This Week in Upper School Chapel


Photo by: Maddie Tober

Rushing water

The Good Samaritan is one of the most famous parables told by Jesus in the Bible. It speaks of crossing ethnic and social prejudices to help someone in need. Luke 10: 33-34 says,But a Samaritan, as he journeyed, came to where he was, and when he saw him, he had compassion. He went to him and bound up his wounds, pouring on oil and wine. Then he set him on his own animal and brought him to an inn and took care of him.” The Samaritan did not need to help the fallen man. In fact, two other men had passed by on the opposite side of the street in order to avoid him. It is ironic then, that the Samaritan was the one who crossed by to help, considering that in that day Samaritans were considered outcasts. The noteworthy fact, is that if the roles were reversed, based on racial prejudices the fallen man would most likely not have helped the Samaritan.

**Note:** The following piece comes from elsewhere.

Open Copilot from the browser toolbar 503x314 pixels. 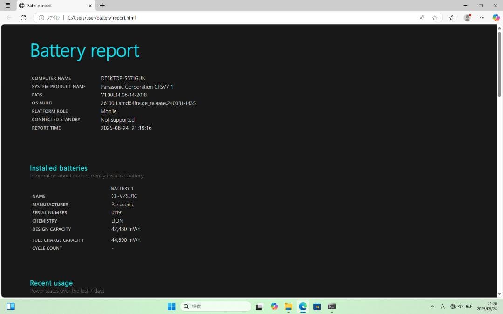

The Good Samaritan is well known, and most people have heard the story multiple times. However, how often does the theme of the story affect one’s everyday life. On Wednesday, Pastor Trey talked about how this story shows us how to serve people that might be different than us, and love people that may not be the same. He tied it into a broad spectrum of serving others, from helping homeless, to sitting with someone who doesn’t have anybody to sit with at lunch. This week, may we learn from the Good Samaritan, and extend mercy and love to each person that we come into contact with, regardless of race, ethnicity, social status, likes, and dislikes.